■ **The problem**: Work out how many lines in the following entries contain the string "pencil", and write only that number.

### Data provided ###

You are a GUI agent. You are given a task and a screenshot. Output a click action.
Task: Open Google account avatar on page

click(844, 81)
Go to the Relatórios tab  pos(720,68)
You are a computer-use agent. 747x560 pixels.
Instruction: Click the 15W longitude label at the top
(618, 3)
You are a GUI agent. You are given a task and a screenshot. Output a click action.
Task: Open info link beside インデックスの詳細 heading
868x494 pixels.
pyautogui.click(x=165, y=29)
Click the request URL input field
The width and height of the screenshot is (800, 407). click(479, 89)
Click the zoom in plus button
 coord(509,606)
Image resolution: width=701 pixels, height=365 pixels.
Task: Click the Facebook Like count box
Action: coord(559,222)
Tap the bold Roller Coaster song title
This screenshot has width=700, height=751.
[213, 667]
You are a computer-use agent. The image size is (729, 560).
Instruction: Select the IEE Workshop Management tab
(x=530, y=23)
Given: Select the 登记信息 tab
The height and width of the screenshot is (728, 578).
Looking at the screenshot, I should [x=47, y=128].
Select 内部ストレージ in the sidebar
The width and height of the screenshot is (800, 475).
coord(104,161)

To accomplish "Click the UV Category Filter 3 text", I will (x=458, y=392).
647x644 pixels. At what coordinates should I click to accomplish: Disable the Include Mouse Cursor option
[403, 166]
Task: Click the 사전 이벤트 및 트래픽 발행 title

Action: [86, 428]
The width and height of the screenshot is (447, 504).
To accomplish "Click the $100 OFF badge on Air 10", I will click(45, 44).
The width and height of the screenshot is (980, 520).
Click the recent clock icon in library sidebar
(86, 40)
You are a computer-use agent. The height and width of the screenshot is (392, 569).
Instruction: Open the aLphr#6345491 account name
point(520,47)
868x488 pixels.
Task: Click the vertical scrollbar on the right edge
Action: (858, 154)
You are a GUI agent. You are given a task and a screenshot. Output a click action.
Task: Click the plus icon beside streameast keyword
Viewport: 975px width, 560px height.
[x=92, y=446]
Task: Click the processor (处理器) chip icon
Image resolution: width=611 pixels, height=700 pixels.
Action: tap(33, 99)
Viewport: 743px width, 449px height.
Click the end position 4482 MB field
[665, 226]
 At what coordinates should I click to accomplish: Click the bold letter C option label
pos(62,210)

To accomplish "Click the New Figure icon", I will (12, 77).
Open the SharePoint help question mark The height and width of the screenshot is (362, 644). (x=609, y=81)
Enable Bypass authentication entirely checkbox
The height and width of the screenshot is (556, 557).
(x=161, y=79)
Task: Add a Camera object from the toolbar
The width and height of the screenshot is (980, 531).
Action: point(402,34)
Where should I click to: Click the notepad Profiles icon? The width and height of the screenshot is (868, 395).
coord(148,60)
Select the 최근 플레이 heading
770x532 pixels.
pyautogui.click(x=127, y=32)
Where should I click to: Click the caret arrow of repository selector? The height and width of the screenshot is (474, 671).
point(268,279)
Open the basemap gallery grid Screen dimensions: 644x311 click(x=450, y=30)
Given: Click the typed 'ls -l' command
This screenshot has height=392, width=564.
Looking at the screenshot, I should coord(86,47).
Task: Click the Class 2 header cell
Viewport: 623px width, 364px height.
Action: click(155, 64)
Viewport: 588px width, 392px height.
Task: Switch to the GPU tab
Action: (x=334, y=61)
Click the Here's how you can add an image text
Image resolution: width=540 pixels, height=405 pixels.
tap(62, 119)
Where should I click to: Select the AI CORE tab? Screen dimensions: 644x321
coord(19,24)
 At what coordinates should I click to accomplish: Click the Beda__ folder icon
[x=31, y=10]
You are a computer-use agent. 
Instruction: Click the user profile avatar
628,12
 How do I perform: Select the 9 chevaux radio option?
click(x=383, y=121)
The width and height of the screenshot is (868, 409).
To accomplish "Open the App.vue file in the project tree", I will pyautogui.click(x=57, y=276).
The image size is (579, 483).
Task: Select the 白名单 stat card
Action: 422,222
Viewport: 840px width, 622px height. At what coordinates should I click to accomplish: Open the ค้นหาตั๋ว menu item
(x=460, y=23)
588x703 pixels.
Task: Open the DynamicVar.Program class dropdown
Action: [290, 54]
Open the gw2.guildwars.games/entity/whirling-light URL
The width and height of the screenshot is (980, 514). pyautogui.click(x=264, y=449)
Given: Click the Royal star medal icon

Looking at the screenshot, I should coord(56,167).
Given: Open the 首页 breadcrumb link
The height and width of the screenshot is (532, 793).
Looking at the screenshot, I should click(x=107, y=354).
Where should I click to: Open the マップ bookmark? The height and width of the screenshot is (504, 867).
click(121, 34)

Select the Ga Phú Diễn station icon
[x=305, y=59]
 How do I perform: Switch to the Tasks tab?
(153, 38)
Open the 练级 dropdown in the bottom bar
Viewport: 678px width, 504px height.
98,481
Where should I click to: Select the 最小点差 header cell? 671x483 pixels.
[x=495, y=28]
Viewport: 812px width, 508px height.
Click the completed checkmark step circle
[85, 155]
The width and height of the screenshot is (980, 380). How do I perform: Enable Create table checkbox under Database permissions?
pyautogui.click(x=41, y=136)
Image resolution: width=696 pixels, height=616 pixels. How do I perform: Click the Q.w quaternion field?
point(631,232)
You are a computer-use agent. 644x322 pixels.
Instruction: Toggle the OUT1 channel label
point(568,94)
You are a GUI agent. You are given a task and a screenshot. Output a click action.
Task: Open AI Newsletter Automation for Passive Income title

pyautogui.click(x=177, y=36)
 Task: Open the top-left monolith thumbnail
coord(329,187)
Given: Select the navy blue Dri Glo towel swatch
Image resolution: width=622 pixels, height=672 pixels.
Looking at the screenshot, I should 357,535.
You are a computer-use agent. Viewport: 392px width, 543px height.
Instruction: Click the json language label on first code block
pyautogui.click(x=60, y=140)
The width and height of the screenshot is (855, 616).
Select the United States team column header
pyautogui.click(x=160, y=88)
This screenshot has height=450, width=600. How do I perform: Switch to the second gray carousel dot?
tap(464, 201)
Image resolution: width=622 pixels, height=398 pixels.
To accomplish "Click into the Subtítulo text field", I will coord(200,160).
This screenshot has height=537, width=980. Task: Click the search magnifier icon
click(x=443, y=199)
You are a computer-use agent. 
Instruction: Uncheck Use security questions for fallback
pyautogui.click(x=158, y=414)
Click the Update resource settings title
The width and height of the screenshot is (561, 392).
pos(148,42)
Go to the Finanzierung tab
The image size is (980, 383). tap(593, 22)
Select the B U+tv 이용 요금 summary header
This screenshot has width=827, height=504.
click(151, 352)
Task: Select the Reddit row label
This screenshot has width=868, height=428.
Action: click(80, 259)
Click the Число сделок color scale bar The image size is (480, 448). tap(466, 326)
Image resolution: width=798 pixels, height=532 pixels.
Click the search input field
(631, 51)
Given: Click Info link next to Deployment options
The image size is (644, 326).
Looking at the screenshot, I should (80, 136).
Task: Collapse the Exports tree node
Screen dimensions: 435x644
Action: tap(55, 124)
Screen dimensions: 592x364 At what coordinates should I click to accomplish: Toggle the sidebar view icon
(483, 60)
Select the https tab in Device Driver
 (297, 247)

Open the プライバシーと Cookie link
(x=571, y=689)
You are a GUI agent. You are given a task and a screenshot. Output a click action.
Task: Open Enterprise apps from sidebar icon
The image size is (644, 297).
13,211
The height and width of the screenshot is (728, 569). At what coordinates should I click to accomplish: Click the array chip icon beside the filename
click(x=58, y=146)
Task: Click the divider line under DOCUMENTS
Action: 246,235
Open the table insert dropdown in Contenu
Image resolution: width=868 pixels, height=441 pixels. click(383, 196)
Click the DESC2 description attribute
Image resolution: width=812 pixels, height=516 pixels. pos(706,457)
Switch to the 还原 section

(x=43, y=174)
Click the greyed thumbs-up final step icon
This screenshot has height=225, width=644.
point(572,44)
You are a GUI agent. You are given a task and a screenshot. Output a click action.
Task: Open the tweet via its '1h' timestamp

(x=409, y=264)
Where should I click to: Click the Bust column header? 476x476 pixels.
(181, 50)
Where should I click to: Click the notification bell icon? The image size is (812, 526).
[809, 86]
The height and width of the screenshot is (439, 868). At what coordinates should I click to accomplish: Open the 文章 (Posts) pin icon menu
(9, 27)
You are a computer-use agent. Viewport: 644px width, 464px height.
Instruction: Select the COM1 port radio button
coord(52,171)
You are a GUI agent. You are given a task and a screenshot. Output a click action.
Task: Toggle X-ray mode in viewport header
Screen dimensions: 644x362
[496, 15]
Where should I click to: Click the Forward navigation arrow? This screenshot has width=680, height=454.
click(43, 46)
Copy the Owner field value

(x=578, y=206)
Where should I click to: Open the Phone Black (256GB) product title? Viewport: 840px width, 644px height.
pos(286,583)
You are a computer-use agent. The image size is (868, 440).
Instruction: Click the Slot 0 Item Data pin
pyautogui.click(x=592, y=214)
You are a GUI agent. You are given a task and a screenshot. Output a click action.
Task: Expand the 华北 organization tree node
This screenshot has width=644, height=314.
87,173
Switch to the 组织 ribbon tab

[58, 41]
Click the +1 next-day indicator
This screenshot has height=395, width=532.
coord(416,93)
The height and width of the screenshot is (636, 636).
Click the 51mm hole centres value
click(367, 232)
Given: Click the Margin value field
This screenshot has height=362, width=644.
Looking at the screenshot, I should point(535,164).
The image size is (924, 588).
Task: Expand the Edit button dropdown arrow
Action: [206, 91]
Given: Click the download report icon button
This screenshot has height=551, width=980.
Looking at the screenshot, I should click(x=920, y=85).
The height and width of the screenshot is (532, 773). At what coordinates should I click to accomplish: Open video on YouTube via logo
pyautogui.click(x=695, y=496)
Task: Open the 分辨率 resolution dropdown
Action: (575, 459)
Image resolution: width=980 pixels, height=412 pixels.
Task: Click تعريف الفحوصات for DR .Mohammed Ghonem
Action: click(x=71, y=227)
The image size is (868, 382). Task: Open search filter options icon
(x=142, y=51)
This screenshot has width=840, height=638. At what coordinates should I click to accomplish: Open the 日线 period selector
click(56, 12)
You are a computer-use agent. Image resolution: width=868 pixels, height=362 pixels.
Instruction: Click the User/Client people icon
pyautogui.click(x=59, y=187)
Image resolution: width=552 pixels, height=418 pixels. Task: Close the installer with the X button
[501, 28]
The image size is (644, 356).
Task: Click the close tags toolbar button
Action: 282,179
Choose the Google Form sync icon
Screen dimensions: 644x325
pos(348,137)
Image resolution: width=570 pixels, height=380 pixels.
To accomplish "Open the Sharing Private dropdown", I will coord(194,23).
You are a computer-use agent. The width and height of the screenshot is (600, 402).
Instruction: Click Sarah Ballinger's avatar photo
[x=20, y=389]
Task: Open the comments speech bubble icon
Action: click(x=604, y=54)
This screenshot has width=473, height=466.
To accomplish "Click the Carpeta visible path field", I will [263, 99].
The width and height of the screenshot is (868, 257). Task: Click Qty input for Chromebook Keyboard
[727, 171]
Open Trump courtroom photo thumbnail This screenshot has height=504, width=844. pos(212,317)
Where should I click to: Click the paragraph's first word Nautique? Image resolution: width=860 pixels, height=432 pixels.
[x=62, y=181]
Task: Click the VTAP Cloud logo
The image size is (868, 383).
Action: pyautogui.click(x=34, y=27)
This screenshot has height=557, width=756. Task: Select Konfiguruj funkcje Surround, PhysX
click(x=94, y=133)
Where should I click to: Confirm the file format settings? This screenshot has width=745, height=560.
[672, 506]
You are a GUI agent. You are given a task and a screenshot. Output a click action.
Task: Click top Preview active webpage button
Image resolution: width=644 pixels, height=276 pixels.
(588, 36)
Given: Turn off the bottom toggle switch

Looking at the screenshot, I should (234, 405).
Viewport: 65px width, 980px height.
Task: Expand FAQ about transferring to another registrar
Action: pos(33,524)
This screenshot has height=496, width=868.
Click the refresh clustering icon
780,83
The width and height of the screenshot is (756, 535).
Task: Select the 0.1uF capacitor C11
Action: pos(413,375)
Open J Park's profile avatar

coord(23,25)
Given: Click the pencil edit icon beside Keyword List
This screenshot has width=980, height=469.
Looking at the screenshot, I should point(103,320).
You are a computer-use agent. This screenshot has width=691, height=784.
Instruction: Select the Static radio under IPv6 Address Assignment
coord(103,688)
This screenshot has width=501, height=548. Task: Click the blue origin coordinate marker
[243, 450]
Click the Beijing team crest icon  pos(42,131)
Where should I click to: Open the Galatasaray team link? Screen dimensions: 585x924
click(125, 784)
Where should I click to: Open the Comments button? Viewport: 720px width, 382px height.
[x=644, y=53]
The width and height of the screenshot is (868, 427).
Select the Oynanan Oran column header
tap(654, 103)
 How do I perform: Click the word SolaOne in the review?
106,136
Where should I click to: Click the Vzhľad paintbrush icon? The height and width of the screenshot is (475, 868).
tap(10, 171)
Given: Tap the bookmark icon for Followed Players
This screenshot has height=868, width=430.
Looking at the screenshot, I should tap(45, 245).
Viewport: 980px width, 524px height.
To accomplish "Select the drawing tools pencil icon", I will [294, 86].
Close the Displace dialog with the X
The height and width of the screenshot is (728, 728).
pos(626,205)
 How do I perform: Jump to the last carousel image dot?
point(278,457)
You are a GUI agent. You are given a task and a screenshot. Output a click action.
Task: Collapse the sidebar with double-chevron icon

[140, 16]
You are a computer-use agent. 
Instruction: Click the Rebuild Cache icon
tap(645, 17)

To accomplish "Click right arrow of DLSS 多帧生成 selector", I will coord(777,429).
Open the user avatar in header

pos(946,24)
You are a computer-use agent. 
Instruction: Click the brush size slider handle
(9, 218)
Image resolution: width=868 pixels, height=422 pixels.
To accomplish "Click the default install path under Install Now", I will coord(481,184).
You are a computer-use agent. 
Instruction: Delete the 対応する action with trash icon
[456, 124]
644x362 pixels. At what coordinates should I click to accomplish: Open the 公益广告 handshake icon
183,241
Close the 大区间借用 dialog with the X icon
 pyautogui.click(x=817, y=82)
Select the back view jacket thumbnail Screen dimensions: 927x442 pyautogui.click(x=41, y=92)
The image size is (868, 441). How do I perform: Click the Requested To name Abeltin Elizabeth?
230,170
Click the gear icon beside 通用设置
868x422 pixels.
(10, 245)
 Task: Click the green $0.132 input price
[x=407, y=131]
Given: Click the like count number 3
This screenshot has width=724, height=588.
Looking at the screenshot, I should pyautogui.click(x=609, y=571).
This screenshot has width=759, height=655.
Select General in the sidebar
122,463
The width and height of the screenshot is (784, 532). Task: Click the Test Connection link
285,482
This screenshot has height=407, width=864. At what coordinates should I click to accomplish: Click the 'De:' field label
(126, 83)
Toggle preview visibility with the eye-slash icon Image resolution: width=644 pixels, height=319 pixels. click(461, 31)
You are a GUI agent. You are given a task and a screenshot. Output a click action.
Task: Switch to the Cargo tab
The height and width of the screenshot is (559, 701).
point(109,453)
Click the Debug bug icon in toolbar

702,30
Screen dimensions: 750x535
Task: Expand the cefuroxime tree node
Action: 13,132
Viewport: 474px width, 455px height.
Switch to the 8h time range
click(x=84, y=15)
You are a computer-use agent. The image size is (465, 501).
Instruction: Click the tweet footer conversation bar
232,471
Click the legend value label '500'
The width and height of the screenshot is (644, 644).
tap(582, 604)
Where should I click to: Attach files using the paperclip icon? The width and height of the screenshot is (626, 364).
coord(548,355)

###

■ **Response for this exercise**: 2